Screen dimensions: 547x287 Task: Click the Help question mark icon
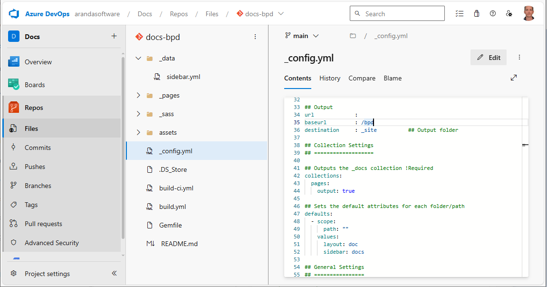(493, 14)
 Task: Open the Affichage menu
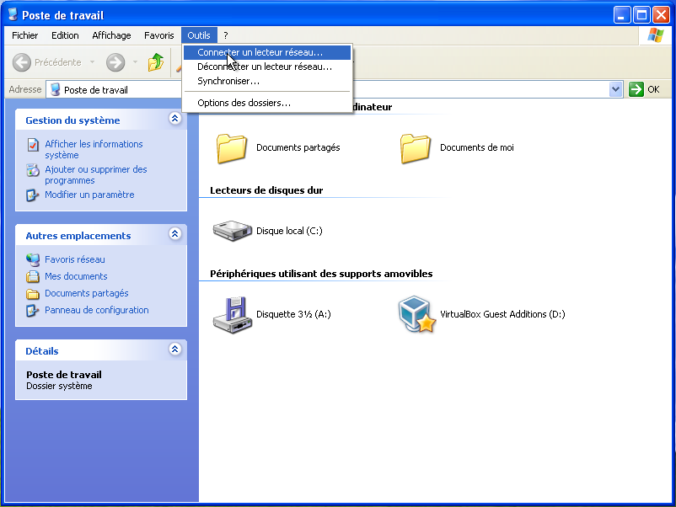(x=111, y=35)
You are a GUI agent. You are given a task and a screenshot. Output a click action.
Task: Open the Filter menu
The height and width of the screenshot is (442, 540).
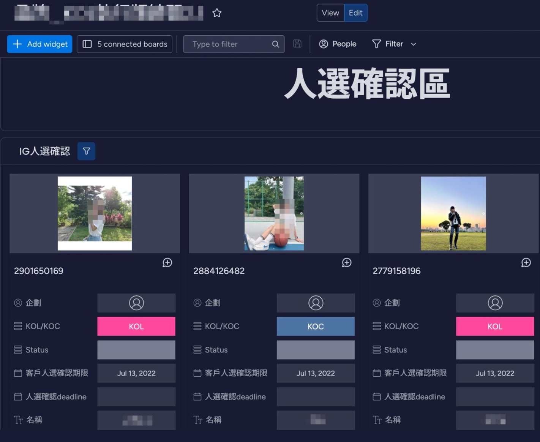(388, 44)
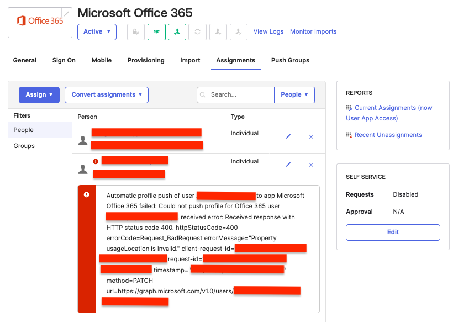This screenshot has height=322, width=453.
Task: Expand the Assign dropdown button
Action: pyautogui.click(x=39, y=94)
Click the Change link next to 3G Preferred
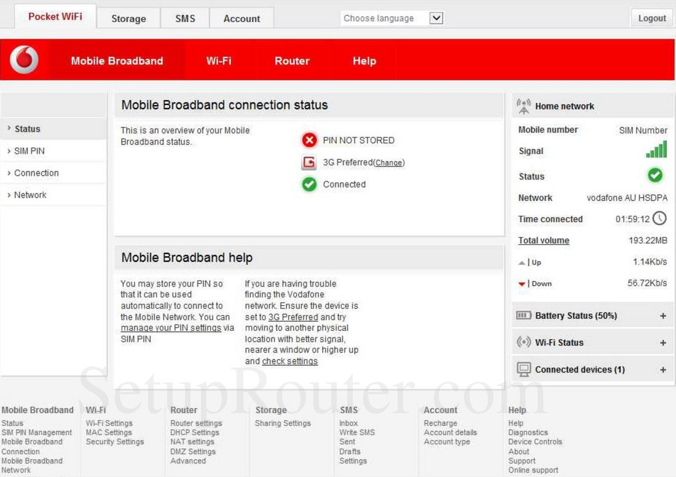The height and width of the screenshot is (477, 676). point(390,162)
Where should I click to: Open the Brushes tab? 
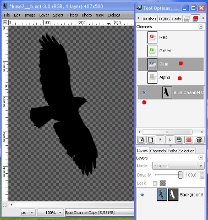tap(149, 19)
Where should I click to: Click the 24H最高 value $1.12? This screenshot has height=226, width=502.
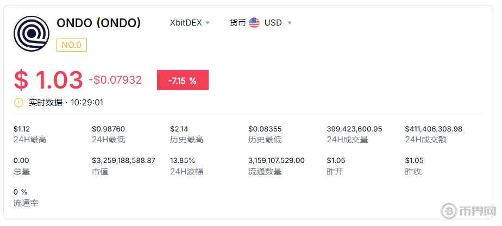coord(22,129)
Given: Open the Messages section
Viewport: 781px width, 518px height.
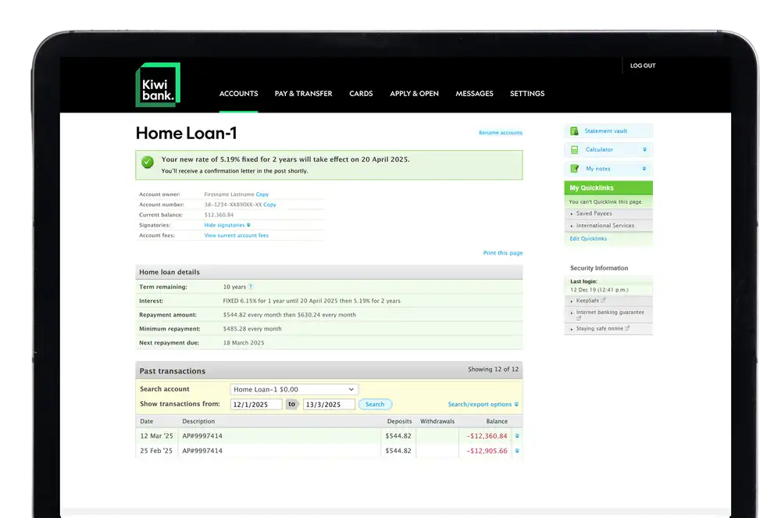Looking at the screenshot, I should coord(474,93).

(About this exercise): Repeat all the records above exactly, leaving out any pictures.

(Task response):
Screen dimensions: 547x287 Task: Click the Help question mark icon
(493, 14)
 Task: Open the Affichage menu
(x=111, y=35)
You are a GUI agent. You are given a task and a screenshot. Output a click action.
Task: Open the Filter menu
The height and width of the screenshot is (442, 540).
(388, 44)
This screenshot has height=322, width=453.
Task: Expand the Assign dropdown button
Action: pyautogui.click(x=39, y=94)
Click the Change link next to 3G Preferred
The height and width of the screenshot is (477, 676). point(390,162)
Where should I click to: Open the Brushes tab? 
tap(149, 19)
Where should I click to: Click the 24H最高 value $1.12? This screenshot has height=226, width=502.
coord(22,129)
Given: Open the Messages section
Viewport: 781px width, 518px height.
Looking at the screenshot, I should coord(474,93).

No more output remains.